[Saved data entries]
§

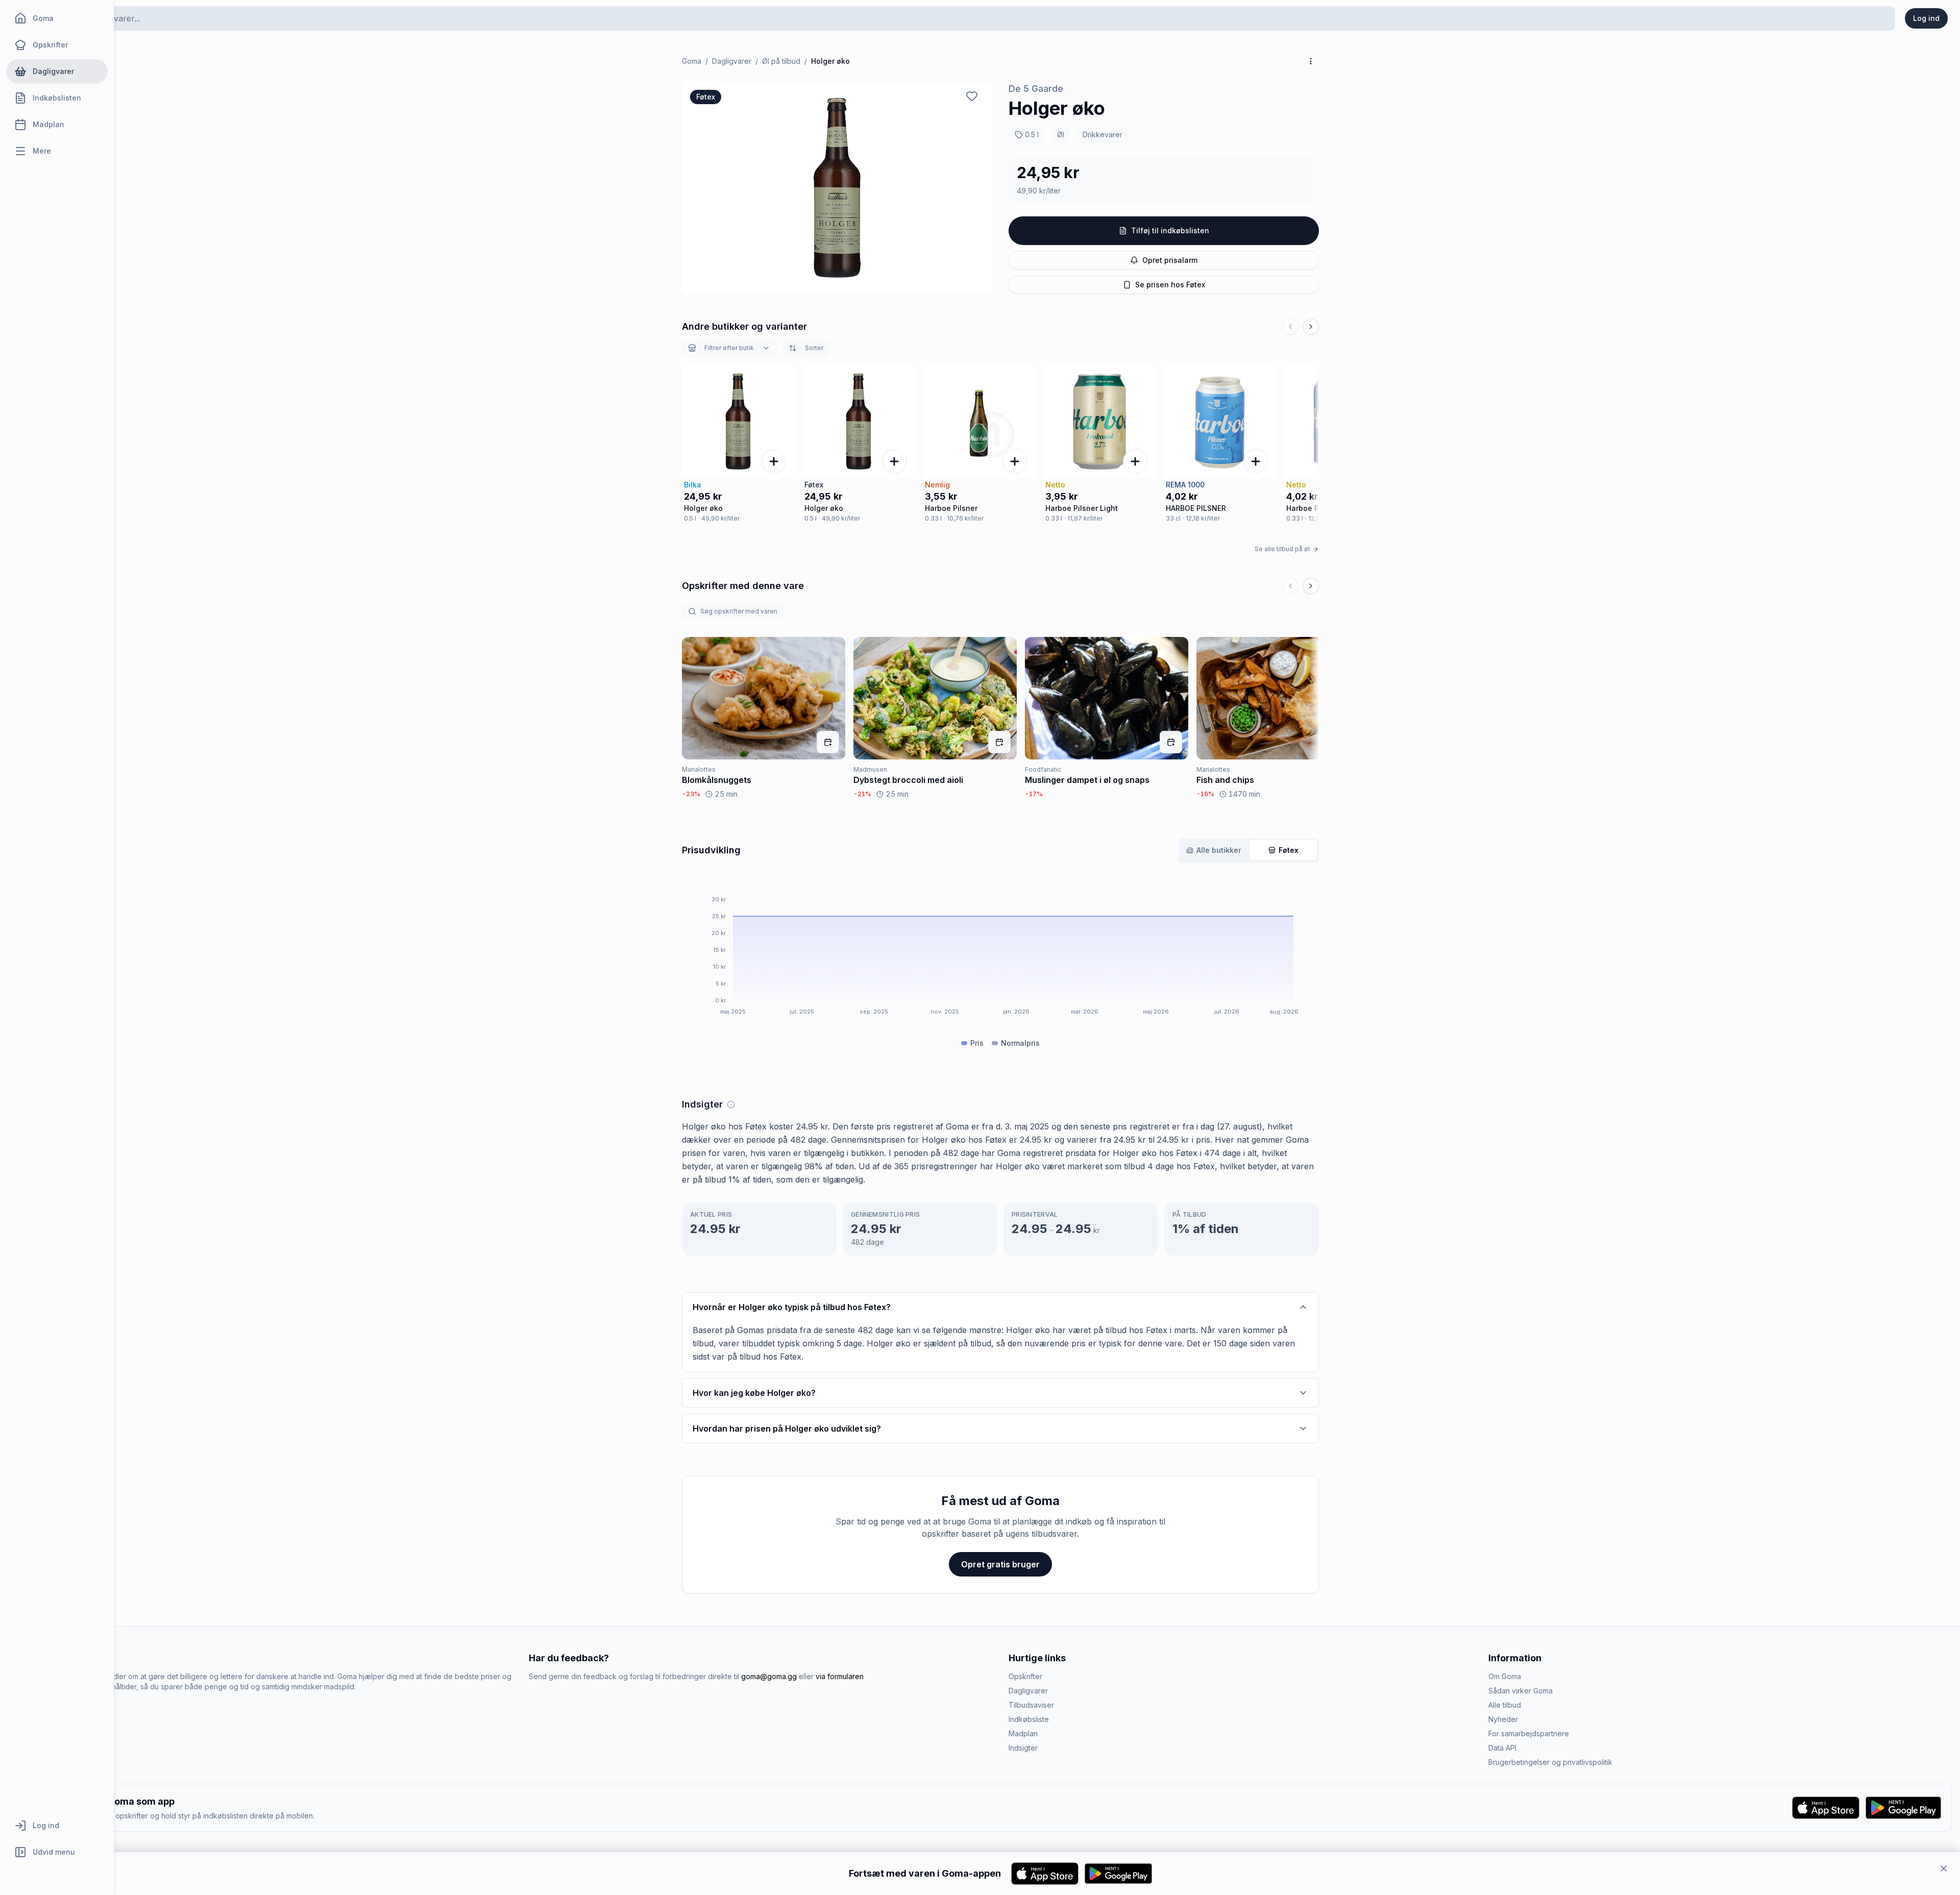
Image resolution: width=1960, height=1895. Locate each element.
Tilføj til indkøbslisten (1170, 230)
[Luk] (1943, 1868)
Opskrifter (1025, 1676)
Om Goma (1504, 1676)
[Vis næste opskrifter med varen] (1311, 586)
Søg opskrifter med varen (738, 611)
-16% (1205, 794)
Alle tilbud (1504, 1705)
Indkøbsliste (1029, 1719)
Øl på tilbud (781, 61)
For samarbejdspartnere (1528, 1733)
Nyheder (1503, 1719)
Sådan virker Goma (1520, 1690)
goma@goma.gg (769, 1676)
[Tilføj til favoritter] (972, 96)
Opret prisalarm (1169, 260)
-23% (691, 794)
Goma (691, 61)
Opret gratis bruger (1000, 1564)
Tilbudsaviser (1031, 1705)
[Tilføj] (774, 461)
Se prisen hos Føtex (1170, 284)
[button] (837, 188)
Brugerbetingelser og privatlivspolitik (1550, 1762)
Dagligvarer (731, 61)
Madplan (1023, 1733)
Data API (1502, 1747)
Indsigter (1023, 1747)
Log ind (1926, 18)
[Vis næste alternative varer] (1311, 326)
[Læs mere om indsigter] (731, 1104)
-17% (1034, 794)
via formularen (840, 1676)
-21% (862, 794)
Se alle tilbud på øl (1282, 549)
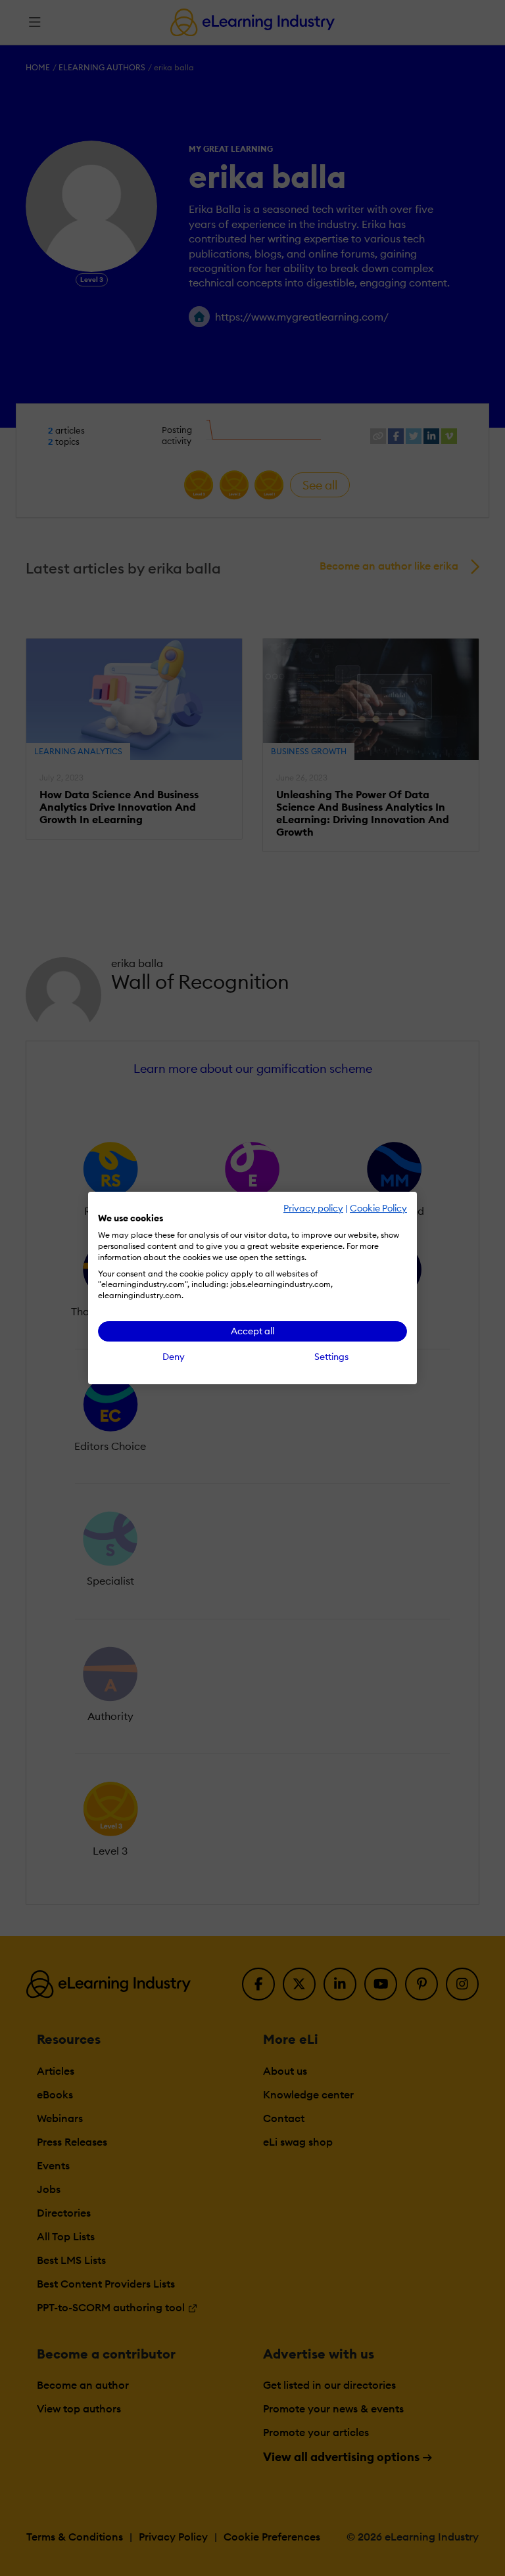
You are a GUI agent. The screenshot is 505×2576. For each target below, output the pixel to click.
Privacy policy (313, 1208)
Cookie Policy (378, 1208)
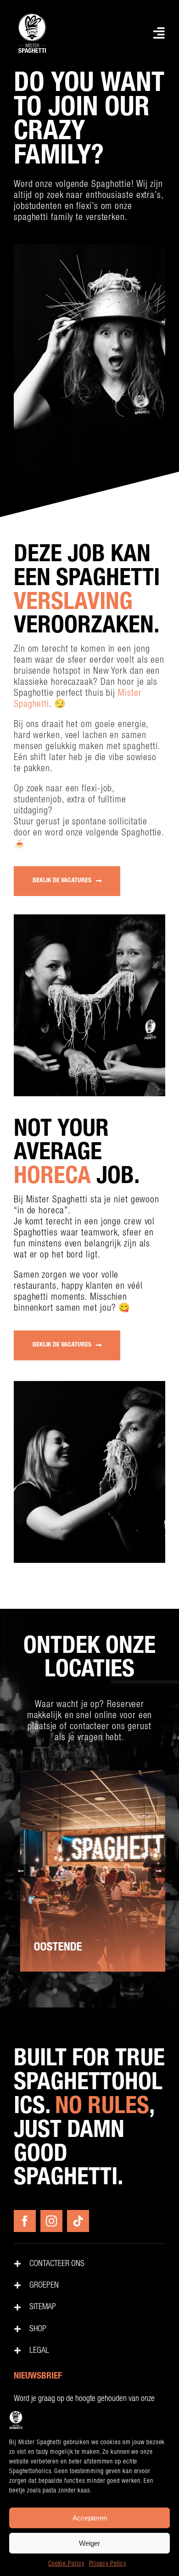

§

Task brief:
Could you copy, exactly and with no pictures, each line from the first one above to the line holding "Goma (691, 61)"?

Response:
Image resolution: width=1960, height=1895. Locate each element.
Tilføj til indkøbslisten (1170, 230)
[Luk] (1943, 1868)
Opskrifter (1025, 1676)
Om Goma (1504, 1676)
[Vis næste opskrifter med varen] (1311, 586)
Søg opskrifter med varen (738, 611)
-16% (1205, 794)
Alle tilbud (1504, 1705)
Indkøbsliste (1029, 1719)
Øl på tilbud (781, 61)
For samarbejdspartnere (1528, 1733)
Nyheder (1503, 1719)
Sådan virker Goma (1520, 1690)
goma@goma.gg (769, 1676)
[Tilføj til favoritter] (972, 96)
Opret prisalarm (1169, 260)
-23% (691, 794)
Goma (691, 61)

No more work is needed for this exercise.